Advocacy should not rest on the gains of a single day, however, and we should all be equipped to be an advocate on any day of the year. Designers, perhaps more than many, are confident, informed, connected thinkers. But how to advocate, to be engaged – not just in an emergency, but in an ongoing manner? How to contribute to strengthen the context in which we create and exchange our ideas and designs? How can we look holistically and consider? Are we the best voices to speak loudly? If not us, then whom? Who is missing? What can I change in order to shift that imbalance?

To answer some of these questions, the Australia Council has a fabulous tool nestled amidst its website, which demonstrates the broad reach of our sector (#1).
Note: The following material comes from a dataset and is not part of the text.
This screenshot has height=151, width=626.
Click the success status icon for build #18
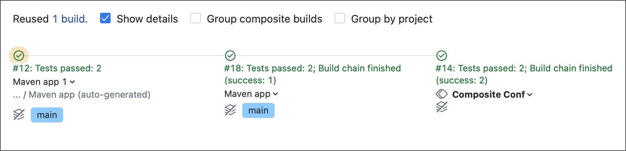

Their Electorate Profile Tool enables the user to enter into the search function any seat in Australia, and draw from recent Australian Bureau of Statistic data on the percentage of that local population who accesses live events or entertainment, who involves themselves in community art projects, who expressly engages with First Nations art and cultural practice, who purchases tickets, who attends cinemas, who visits art galleries – and on it goes. The statistics about engagement are fascinating Australia-wide, and each percentage point represents a significant voting margin. When we are having conversations with MPs about issues in their unique electorate, this resource is gold.

Any of us can contact our Member of Parliament, invite them to a Zoom Room, a rehearsal, a design studio to discuss what is pressing, give voice to the issues and the questions. What is a Member of Parliament for, if not to listen, consider and improve the situations of their constituents? 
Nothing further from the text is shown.